Fred Perry ‘Worn By’
As British as tea and scones, summer showers, queuing for a pint and apologising when it’s not your fault, is the culture kings Fred Perry. The quintessential-ness of the brand’s British display cannot be stressed enough with its effect over mod, punk, and britpop subcultures and all thanks to a British man’s blinding determination to do something better than a foreigner.
As pseudo humble as we are being a nation of underachievers, seeing something so British as Fred Perry draped across the shoulders of celebs is as bizarre as it comes in the fashion world. Although seeing a mass adoption in the beginning of the century thanks to the UK indie scene (good) and that unusual American mid-noughties preppy style that everyone from Zac Efron to Jesse Metcalfe (bad) was trying to work, the adoption by the likes of Drake, A$AP Rocky (and the A$AP Mob) and even dandy dude supreme Robert Pattison has baffled few and influenced many.

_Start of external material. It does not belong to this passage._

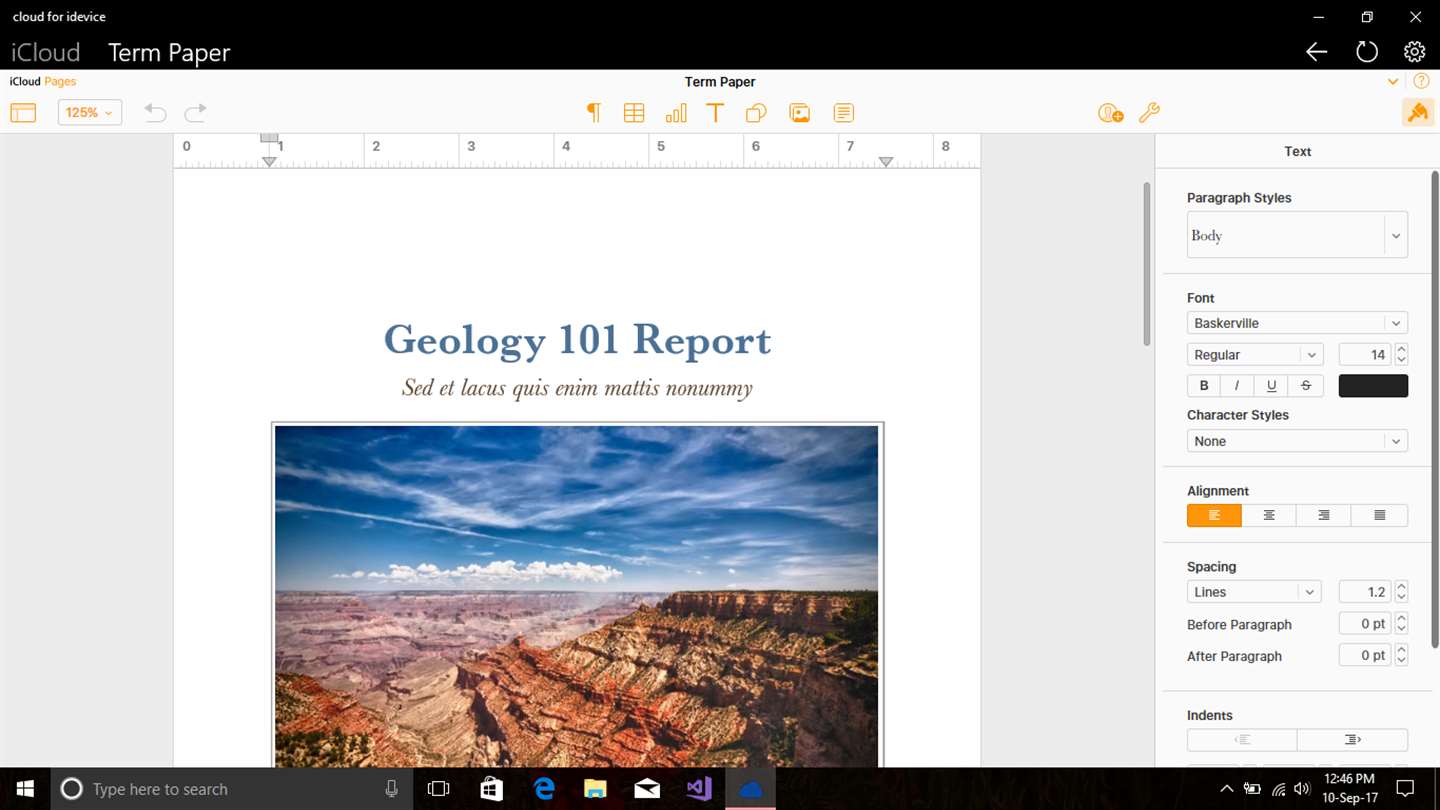Screen dimensions: 1440x810
Task: Enable underline formatting
Action: coord(1271,386)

A number of notable faces in music have been seen sporting the Fred Perry Laurel Wreath over the years. Celebrities including Paul Weller, Amy Winehouse, Pete Docherty and bands including Oasis, Blur, and Radiohead have all chosen the Fred Perry Lauren Wreath for the brand’s authenticity, style, and timeless design, defining the brand in it’s elder statesmen role at the beginning of the century, all taking the influence from it’s subculture domination of the past. If they’re British rock royalty, then they’ve probably been papped in Fred Perry.
Keeping the ethos of founder Fred “I didn’t set out to be a good sport, Champion was good enough for me” Perry has been at the forefront of the brands approach to marketing and advertising, allowing subcultures and celebrities to bare the heralded logo as a stamp of authenticity. Teaming up with Raf “I like very much to put on fashion shows” Simmons has provided the brand a new lease of authenticity and attraction from high fashion fetishers, taking the wreath and placing it out of its comfort zone and into the hands of rappers, basketballers, RnB artists and oddball actors, reinventing the attraction the brand to fashions current trendsetters.
Like Raf said;
I’m usually very attracted to things that I can’t define. If something’s too clear, it’s very often not inspiring to me anymore.
and that sums up the approach of the brand in its latter days, working with skaters, the avant-garde, legendary cyclists and retro revivalists. With one common theme, offering the best dressed in British clobber.
I was generally regarded as the best-dressed player of my time… I’m a great believer in trying to look the part. It’s a fetish with me.